I imagine the griefs I have suffered in my own life have been very small. I have never lost anyone close to me through death, much less a tragic death. I have loved a lot of different people and it seems like I am forever having to let go of someone or grieving the grief of a friend or loved one lost to this or that thing, though physical death has yet to be the cause. Love hurts and loving people who are bent on destroying themselves hurts, but I imagine death hurts more. I have however, got to watch and listen a little bit to people who have suffered. I have listened to some of my African brothers talk about the horrible losses endured in war-torn homelands. I have listened to the stories of women in prison who have lost everything and possess nothing except little shreds of hope in God. I have probably seen God more clearly present in jail and among the addicted than anywhere except the community gathered by and united in the Eucharistic meal and worship. God is with those who suffer and those who have nothing except hope in him.

The Onion said, "fuck everything" because, it isn't "as if the same fucking bullshit isn't going to keep happening again and again and fucking again before people finally decide it's time to change the way we live, so what's the point? What the hell is the goddamned point?" The authors concluded the article by saying that they had nothing to say. The latter is certainly appropriate: Job's comforters could have improved some by remaining silent, as difficult as that is to do. But I say, though not to those whose own loss it was, but to all the rest of us who look on their grief and try a little bit to grieve with them. Instead of "fuck everything", how about, "Love one another, as Christ has loved you." We can't stop all the madness right now. We don't have the power. But God does, and he has promised that he will bring an end to this madness. He will bring an end to this madness and then there will be such joy undiminished by sorrow for endless ages upon endless ages that we won't remember such horrible things as this.

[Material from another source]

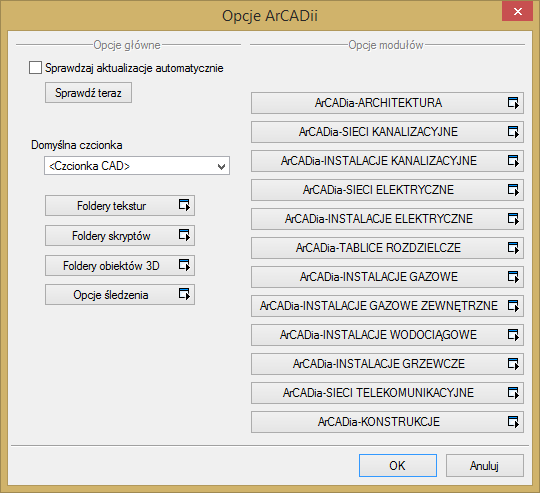Click the window icon beside Foldery obiektów 3D
This screenshot has height=493, width=540.
point(184,265)
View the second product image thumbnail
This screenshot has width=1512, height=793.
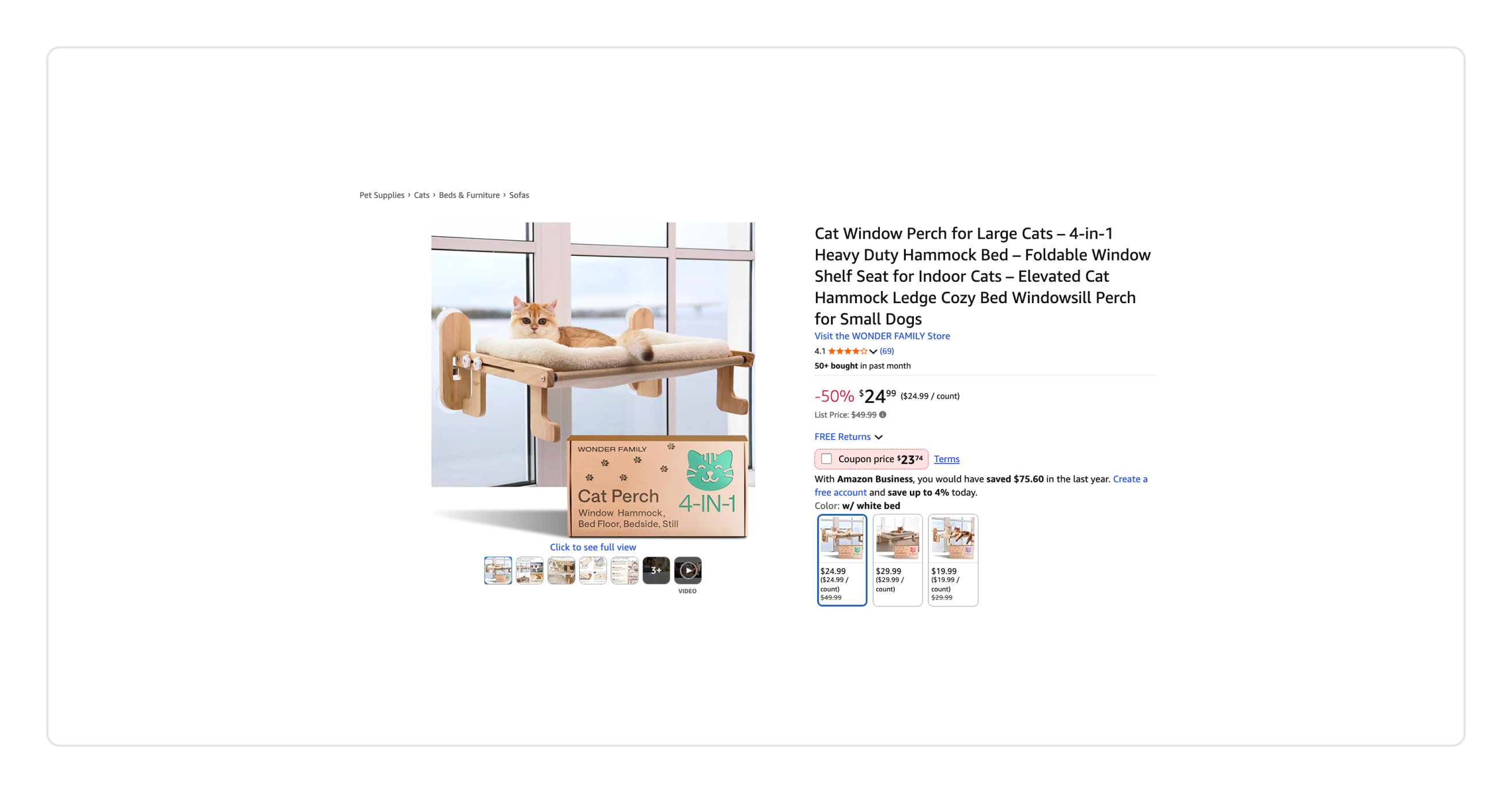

I always used to cringe a little at the end of Job because I thought it was a fairy-tale ending stuck on the end of a tragic story. It only made sense to me as a picture of what the Gospel story is all about. It only made sense if Job was a little story that foreshadowed the real story about Jesus defeating death, ushering in the Resurrected life, and promising his children that he would be coming back for them, and coming back to do away with evil once and for all. And then telling those same children to tell this message to all the world, and to prove that this message is true by how they loved. We do need to change the way we live . . . but not because we have power in ourselves to overturn all the evil in the world--but rather that our witness is powerful to the One who does have the power to overturn all the evil in the world. (If we had the power to tackle evil by ourselves, we would have beaten it by now.) Our Gospel is pretty useless without Jesus coming back to set things right once and for all. He is often about the business of setting right smaller things, but one day he will come and set to right all things.

And what do we say to the people who are intimately suffering such horrible things as the shooting in Connecticut right now? Probably, you say nothing. Probably, you remain silent and love them in your presence and not by your speech. Probably you do everything in your power to love them by your service and by your presence and by your devotion to them and you let God speak to them. Probably you just suffer alongside them and maybe a day will come down the road where they will want to hear something, where they will want hope and encouragement, and want to hear a story about Somebody who loved them enough to taste and suffer death so that it might be sanctified for us, and one day banished altogether, and who is coming back as a Conquering King to set things right forever.  But that day, the day to speak, is not always today.